„Die Vereinbarung ist vollständig in Kraft und wird vollständig umgesetzt, weshalb keine Schule ohne Finanzierung bleiben wird; andernfalls würde die Vereinbarung nicht umgesetzt werden. Die Antwort wurde gegeben. Und ich hoffe, dass ich mich diesbezüglich völlig klar ausgedrückt habe. Alle Schulen werden finanziert“, erklärte Manuel Castro Almeida im Parlament als Antwort auf eine Anfrage der Sozialistischen Partei.
Castro Almeida bezog sich dabei auf eine im Juli 2023 unterzeichnete Vereinbarung zwischen dem Nationalen Verband portugiesischer Gemeinden (ANMP) und der damaligen sozialistischen Regierung im Rahmen der Dezentralisierung der Zuständigkeiten im Bildungsbereich auf die Gemeinden, die vom Zentralstaat finanzierte Bauarbeiten an 451 Schulen vorsah.
Der Minister betonte heute, dass „die Vereinbarung vor Ablauf der von der Sozialistischen Partei gesetzten Frist vollständig erfüllt wird“ und dass die Gemeinden „gemäß der von der sozialistischen Regierung im Jahr 2023 genehmigten Einheitspreisliste“ finanziert werden.
Laut Castro Almeida ist „der betreffende Betrag von fast 2 Milliarden Euro wirklich beeindruckend“, was „ein außergewöhnlich hohes Investitionsvolumen erfordert“, da „seit mehreren Jahren eine Investitionsflaute“ bei den Schulen herrsche.
Die Forderung der Sozialistischen Partei folgte auf Bedenken von Bürgermeistern hinsichtlich fehlender Antworten der Regierung zu Finanzierungslösungen für Bauvorhaben, die bis zum Ende des Wiederaufbau- und Resilienzplans (PRR), der am 31. August dieses Jahres ausläuft, nicht abgeschlossen sein werden.
Am 24. Juni forderte der Nationale Verband portugiesischer Gemeinden (ANMP) die Regierung nachdrücklich auf, Finanzierungsmechanismen für jene Bauvorhaben sicherzustellen, die die Fristen des PRR nicht einhalten können, und betonte dabei die Notwendigkeit finanzieller Planbarkeit.

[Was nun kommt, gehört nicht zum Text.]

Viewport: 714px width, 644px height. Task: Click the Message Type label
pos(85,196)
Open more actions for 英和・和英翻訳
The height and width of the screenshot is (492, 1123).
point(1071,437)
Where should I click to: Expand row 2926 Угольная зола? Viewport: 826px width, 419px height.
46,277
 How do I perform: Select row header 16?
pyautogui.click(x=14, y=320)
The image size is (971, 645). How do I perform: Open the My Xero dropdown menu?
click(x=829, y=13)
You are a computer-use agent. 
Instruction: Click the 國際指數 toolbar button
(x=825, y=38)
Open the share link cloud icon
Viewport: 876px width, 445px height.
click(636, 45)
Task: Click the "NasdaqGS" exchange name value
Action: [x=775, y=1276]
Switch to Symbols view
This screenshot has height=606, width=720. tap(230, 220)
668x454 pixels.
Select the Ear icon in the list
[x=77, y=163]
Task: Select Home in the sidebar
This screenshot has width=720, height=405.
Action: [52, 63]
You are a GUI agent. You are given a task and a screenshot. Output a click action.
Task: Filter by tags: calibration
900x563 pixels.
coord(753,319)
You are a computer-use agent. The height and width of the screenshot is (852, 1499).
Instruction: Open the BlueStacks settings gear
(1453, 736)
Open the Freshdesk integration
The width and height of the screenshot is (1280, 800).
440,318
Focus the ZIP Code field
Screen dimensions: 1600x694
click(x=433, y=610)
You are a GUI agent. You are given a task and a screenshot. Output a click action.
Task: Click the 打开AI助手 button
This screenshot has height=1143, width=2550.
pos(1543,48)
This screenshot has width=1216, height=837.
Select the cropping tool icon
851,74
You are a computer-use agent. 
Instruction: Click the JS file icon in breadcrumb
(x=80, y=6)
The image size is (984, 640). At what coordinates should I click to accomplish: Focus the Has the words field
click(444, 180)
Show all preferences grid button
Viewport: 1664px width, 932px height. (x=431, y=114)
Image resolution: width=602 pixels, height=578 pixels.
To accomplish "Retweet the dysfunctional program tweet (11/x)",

Der Vorsitzende der ANMP, Pedro Pimpão (PSD), sandte daraufhin ein Schreiben an Ministerpräsident Luís Montenegro, in dem er sich für Finanzierungslösungen für laufende, aus dem PRR finanzierte Bauvorhaben einsetzte, die bis Ende August nicht fertiggestellt sein werden.
Am Ende einer Sitzung, die letzte Woche stattfand, hob die Vorsitzende des Interkommunalen Verbunds der Region Coimbra (CIMRC), Helena Teodósio, ebenfalls die Bedenken der Bürgermeister hervor und wies darauf hin, dass zwar die Aussicht auf eine Finanzierung durch die Europäische Investitionsbank (EIB) für im Bau befindliche Schulen bestehe, diese Finanzierung jedoch nicht zu 100 % decke und noch nicht bekannt sei, wer antragsberechtigt sein werde.